═════ DATA PROVIDED ═════

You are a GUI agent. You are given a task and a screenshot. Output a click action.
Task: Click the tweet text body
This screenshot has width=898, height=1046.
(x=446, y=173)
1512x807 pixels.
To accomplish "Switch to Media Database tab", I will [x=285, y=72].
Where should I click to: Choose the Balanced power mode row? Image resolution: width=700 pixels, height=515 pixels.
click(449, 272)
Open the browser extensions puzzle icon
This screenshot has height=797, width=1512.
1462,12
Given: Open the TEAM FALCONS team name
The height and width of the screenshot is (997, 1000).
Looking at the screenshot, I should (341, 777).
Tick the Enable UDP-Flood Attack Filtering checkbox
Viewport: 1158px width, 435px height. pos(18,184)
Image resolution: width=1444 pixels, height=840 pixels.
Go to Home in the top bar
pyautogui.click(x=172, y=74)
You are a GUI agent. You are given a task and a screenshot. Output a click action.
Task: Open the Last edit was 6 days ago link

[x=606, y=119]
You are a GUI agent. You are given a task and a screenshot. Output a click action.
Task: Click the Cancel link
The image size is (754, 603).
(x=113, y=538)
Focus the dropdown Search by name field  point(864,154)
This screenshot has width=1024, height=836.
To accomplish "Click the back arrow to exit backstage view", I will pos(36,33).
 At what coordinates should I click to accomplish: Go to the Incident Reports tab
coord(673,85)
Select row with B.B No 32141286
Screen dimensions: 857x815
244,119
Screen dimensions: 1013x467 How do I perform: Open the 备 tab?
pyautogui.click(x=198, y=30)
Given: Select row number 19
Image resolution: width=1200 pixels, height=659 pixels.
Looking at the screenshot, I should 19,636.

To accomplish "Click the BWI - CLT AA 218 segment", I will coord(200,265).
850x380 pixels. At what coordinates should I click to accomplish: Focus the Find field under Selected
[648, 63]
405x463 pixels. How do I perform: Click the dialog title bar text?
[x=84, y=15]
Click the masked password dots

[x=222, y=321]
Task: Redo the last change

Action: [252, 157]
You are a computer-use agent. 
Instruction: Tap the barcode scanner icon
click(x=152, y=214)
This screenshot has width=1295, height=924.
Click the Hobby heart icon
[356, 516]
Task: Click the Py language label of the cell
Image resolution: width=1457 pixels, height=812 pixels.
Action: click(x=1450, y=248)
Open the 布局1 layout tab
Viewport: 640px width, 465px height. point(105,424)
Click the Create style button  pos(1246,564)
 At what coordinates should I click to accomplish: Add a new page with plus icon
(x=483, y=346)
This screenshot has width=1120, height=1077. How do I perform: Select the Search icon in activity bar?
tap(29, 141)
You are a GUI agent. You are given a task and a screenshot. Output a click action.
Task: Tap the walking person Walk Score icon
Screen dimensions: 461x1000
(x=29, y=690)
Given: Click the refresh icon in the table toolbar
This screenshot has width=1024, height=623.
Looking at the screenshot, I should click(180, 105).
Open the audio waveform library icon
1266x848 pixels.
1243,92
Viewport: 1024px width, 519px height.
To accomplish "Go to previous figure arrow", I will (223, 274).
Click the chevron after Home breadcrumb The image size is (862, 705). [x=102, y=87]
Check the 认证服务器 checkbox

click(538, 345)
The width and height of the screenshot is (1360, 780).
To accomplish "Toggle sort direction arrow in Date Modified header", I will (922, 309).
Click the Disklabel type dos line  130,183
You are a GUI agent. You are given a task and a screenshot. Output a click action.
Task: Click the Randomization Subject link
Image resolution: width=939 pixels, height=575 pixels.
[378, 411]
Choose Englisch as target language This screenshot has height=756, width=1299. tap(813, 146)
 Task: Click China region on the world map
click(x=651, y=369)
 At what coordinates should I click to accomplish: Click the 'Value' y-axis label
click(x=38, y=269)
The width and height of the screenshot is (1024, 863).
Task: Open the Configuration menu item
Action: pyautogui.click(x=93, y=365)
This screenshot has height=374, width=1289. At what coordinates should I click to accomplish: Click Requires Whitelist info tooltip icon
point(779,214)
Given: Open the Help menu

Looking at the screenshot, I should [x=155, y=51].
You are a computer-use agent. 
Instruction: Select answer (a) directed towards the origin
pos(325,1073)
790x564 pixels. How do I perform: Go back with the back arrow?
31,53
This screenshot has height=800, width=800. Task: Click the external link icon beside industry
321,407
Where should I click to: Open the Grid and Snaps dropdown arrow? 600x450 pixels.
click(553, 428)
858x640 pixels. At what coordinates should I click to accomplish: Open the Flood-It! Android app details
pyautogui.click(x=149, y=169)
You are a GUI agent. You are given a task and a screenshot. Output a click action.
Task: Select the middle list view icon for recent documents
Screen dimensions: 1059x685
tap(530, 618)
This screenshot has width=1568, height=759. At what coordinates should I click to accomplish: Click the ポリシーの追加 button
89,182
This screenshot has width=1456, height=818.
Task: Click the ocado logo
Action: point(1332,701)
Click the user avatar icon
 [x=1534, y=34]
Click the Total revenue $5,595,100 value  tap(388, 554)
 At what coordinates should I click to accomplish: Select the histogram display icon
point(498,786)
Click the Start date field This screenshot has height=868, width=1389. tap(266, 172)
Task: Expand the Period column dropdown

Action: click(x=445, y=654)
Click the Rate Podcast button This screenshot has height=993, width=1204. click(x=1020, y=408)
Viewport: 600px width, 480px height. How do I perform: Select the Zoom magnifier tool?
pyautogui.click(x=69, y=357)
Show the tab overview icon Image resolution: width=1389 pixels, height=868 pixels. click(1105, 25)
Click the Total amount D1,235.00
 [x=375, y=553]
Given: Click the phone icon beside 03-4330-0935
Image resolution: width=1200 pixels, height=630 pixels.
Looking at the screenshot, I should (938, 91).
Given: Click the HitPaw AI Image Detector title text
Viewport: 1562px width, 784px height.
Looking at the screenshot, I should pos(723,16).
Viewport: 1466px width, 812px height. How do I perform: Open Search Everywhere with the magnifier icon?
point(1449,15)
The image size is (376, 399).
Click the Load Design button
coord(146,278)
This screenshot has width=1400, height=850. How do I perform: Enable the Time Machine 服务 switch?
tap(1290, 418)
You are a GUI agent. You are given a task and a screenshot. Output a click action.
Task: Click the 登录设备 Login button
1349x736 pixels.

═════

▸ **WHAT YOU WILL DO**: Begin at the line in the listing that has "This screenshot has height=800, width=800." and stop after the line that has "click(553, 428)". Write those lines out again in full, requests included, shifting every coordinate in the answers by -5.

▸ **CORRECT OUTPUT**:
This screenshot has height=800, width=800. Task: Click the external link icon beside industry
316,402
Where should I click to: Open the Grid and Snaps dropdown arrow? 600x450 pixels.
click(548, 423)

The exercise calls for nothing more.